What It’s Like To Stay in a Hostel
I began my backpacking trip by staying at places through Airbnb, but it quickly became evident to me that that is not a cheap way to travel. So when I got to Europe, I decided to stay in hostels, not knowing what to expect. I was afraid of the places being sleazy and dirty, but also looking forward to meeting interesting people and hoping to maybe encounter some new friends.
The one thing that hostels have on top of hotels or even Airbnb is that all the people that you meet are people who are familiar with travel. You get less of the awe and you feel less ostracized by society; you are finally around people who GET IT. This means that you feel more validated in your life choices to be homeless and jobless and inclined to wander. In a hostel, these are all okay things to be.

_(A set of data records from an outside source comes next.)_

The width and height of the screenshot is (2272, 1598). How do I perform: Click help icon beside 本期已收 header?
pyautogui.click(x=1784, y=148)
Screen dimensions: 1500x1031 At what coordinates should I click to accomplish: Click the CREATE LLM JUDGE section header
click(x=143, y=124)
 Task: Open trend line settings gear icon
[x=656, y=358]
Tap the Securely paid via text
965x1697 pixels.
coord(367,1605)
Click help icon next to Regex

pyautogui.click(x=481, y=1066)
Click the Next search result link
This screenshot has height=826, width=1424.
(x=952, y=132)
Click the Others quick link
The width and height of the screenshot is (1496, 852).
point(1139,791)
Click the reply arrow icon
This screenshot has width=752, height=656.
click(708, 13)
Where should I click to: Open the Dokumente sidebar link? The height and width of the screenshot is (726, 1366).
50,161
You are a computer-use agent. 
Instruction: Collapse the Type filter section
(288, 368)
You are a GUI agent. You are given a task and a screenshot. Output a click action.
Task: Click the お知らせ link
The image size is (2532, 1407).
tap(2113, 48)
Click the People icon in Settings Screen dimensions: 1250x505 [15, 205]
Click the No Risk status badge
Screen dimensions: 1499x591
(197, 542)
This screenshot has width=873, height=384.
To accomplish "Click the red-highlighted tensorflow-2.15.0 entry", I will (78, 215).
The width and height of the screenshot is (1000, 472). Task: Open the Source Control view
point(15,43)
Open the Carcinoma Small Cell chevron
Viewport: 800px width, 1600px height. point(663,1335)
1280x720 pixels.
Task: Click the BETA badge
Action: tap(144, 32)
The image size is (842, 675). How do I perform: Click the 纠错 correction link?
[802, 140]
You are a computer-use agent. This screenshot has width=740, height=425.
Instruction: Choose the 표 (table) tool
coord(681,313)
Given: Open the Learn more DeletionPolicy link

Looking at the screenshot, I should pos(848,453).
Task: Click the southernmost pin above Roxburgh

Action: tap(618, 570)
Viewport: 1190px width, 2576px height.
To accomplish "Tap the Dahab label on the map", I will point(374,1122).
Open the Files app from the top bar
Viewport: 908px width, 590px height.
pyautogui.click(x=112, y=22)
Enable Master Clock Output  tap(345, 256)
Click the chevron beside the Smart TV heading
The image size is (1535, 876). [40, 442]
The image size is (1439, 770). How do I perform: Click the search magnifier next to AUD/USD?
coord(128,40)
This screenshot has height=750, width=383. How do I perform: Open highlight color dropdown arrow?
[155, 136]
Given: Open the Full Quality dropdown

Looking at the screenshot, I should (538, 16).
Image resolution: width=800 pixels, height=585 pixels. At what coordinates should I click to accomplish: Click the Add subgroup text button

However, there are good hostels and not so great hostels, so it is important to read the reviews. The first place I chose had great wifi, but it also had several creepy dudes, dirty bathrooms, and stuffy bedrooms. The second place I stayed at was full of light and was much cleaner.
Generally, check in is in the afternoon, with the option to store your luggage while you wait for check-in. I have found staff to be helpful and gregarious in most locations, and they typically can point you out a good place to eat. I suggest you choose a hostel with a grocery store or two nearby, as eating out all the time will eat your wallet.
When you check in, you pay up front for the total number of days you are staying. It is not always possible to spend the whole of your trip in one hostel due to availability, but a bigger city should have more than enough options for stay. You pay extra money for your key, that you get back when you return the key at check out. Then you go to your room and choose your bunk!
I like the bottom bunk because I wake up early and I hate to shake the whole bed trying to come down in the morning, thus disturbing my hostel-mate.
There are clean sheets for your use, but I personally like to bring my sleeping bag when I travel. It smells like home, it’s comfortable, and I just sleep better knowing that I’m the only person to have slept in my bag. Basically it’s my security blanket, but that’s a separate article.
Some hostels have laundry facilities and full kitchens and others do not. I personally recommend places with laundry options, as I know from personal experience that running out of underwear isn’t fun.
Otherwise, all hostels have areas to hang out, and this may be your best time to meet new and interesting people! Always the first question is, “where are you from?”